By my math that means you would never actually be _in_ the room.


----------



## raj2001 (Nov 2, 2002)

> _Originally posted by gcutler _
> *
> 
> Bob,
> ...


On the contrary. Cable companies are now offering PVR's, and dual tuner ones at that. Once it catches on (I predict not too far from now) PVR's will be standard. TiVo and Replay are selling good this christmas, and DirecTV is pushing TiVo, and Echostar is pushing their PVR's. It's only a matter of time before advertisers see that the PVR's are eating into their revenue stream.

But for the networks, all they have to do is cut the pay of the overpaid high school drop out bad attitude movie stars, writers, producers and directors.


----------



## DarrellP (Apr 24, 2002)

If the networks whine loud enough, you know what will happen: no more skip forward. Hell, we can't even skip past the FBI warning on a DVD and some of the pre-show trailers. It's all in the software and you know someone is going to try and enforce it. Then they will program the skip back button for 30 seconds, not 10.


----------



## Guest (Feb 6, 2003)

Just as a side note, not all viewers skip all commercials. I find myself regularly stopping and rewinding back to the commercials and watching them again. I have actually used my PVR to save a certain commercial on occasion because of a product that I was interested in buying.
Whereas if I were recording with a VCR I would not be able to pause a show while I was recording it and go back to get the information I desired. I would then need to wait until the recording were completed so as not to disturb the program being recorded.

I have recently bought 5 or 6 products just because I was able to get the information when I desired to have the information.which were not measley products such as food products or cleaning supplies

i.e. new computer, cell phone service etc...... Not to mention that I also recorded several of the commercials from the SUPER BOWL and others to VCR. 

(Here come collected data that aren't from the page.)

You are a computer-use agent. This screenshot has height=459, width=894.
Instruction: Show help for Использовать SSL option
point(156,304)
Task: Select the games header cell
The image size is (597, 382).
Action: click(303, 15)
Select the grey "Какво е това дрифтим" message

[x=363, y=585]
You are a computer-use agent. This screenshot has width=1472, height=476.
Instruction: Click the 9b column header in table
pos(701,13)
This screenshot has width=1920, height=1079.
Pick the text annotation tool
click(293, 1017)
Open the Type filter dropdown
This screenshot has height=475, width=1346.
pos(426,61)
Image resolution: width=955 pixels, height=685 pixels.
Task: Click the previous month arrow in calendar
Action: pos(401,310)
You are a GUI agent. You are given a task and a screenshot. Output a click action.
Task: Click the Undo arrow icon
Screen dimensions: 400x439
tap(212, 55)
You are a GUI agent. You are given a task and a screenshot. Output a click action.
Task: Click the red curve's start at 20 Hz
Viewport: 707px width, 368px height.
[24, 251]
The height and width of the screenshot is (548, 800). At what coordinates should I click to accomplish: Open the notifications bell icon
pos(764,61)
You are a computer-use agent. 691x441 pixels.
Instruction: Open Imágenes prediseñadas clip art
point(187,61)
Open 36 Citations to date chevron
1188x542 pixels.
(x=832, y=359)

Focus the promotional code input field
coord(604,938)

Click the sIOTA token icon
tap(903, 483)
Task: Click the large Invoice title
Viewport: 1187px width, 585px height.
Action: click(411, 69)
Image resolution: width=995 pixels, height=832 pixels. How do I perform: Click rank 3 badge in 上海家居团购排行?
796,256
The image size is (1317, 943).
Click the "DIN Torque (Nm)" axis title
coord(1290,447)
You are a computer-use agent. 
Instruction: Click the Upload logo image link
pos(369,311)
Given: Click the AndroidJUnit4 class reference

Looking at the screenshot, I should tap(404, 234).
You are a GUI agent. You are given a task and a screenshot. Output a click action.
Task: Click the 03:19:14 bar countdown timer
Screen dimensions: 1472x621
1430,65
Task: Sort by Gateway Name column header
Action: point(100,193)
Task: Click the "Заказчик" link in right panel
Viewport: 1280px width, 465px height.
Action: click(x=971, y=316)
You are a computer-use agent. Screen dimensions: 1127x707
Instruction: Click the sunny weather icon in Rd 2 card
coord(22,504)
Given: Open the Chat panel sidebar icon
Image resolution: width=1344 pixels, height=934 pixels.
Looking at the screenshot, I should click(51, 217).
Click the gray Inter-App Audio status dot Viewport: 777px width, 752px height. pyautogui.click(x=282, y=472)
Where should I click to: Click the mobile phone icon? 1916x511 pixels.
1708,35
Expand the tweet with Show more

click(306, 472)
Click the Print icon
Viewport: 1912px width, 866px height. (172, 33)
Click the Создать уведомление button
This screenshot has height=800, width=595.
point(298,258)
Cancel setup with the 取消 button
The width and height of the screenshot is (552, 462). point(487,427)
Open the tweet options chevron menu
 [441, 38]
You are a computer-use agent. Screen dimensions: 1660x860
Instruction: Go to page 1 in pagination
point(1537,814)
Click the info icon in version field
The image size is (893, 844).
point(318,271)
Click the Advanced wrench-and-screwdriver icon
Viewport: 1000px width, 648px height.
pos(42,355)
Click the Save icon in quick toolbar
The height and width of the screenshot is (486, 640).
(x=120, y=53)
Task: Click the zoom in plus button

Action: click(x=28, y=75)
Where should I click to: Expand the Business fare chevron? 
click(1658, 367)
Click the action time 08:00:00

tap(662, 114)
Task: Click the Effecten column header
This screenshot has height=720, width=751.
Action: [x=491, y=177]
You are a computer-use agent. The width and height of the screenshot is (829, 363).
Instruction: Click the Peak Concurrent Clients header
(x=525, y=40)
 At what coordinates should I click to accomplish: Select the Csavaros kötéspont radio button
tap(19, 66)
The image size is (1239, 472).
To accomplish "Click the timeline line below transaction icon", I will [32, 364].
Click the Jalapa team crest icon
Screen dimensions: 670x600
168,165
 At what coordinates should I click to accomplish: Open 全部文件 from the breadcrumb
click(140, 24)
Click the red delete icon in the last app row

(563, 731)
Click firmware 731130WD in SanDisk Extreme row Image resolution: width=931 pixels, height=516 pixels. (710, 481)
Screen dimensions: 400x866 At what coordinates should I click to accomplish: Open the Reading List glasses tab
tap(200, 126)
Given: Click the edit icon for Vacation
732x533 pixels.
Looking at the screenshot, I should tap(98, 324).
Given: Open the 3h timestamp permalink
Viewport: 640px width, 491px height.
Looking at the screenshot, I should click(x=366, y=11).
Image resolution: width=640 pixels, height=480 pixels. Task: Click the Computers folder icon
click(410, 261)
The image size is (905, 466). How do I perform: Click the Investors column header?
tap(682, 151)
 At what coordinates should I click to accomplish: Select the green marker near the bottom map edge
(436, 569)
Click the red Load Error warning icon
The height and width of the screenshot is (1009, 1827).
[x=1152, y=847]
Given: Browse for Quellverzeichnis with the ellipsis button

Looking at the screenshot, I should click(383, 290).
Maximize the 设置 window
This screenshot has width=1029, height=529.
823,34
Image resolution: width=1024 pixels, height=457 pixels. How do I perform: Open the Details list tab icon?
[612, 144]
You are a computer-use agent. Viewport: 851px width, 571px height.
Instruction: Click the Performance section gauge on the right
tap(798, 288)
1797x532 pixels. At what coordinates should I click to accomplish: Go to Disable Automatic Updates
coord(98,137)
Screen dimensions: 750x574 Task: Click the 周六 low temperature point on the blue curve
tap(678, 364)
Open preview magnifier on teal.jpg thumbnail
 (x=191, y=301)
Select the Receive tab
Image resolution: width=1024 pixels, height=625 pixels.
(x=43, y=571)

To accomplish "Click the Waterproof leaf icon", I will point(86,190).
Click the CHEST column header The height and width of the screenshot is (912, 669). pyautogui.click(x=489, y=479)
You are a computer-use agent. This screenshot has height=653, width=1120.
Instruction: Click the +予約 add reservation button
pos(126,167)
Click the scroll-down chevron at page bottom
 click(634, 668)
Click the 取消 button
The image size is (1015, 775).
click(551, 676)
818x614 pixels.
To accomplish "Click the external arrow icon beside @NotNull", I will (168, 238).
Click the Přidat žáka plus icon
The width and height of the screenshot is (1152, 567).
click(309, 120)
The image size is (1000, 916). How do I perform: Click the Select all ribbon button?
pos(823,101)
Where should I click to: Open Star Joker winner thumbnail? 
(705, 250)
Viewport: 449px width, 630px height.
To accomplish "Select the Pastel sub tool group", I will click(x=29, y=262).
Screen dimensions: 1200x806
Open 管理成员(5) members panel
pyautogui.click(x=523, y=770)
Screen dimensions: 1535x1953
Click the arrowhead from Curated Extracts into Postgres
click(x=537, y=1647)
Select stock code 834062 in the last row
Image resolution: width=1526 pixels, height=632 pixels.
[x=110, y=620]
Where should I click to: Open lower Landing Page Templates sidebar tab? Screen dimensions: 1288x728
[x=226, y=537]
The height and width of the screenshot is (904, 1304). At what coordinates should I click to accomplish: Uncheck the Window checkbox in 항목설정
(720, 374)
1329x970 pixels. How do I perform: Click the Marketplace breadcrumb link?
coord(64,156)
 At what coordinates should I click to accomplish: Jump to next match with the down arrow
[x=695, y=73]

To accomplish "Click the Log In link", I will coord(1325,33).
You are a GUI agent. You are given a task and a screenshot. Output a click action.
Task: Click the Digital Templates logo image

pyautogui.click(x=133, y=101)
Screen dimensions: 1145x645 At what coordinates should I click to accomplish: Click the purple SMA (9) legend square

So from my own stand point as I see it , I think that this move by broadcasters would a very stupid move to say the least......YMMV


----------



## RandyAB (Apr 4, 2002)

For what little I watch on Network TV, I could just wait a couple of years so I could get the complete season on DVD, then it would be commerical free for sure.


----------



## lee635 (Apr 17, 2002)

The networks are an important source of original programming. You look at how much new material they put out, then look at the cable channels. Other than news channels, what cable channel is programming the entire prime time slate, 7 days a week, with original material. I know they rerun episodes of, for example, Friends on NBC, but it's this year's shows, not synicated shows.

I think some of the problem is the how broadcast tv has evolved. 
What if they showed a lot fewer commercials, but charged more per commercial?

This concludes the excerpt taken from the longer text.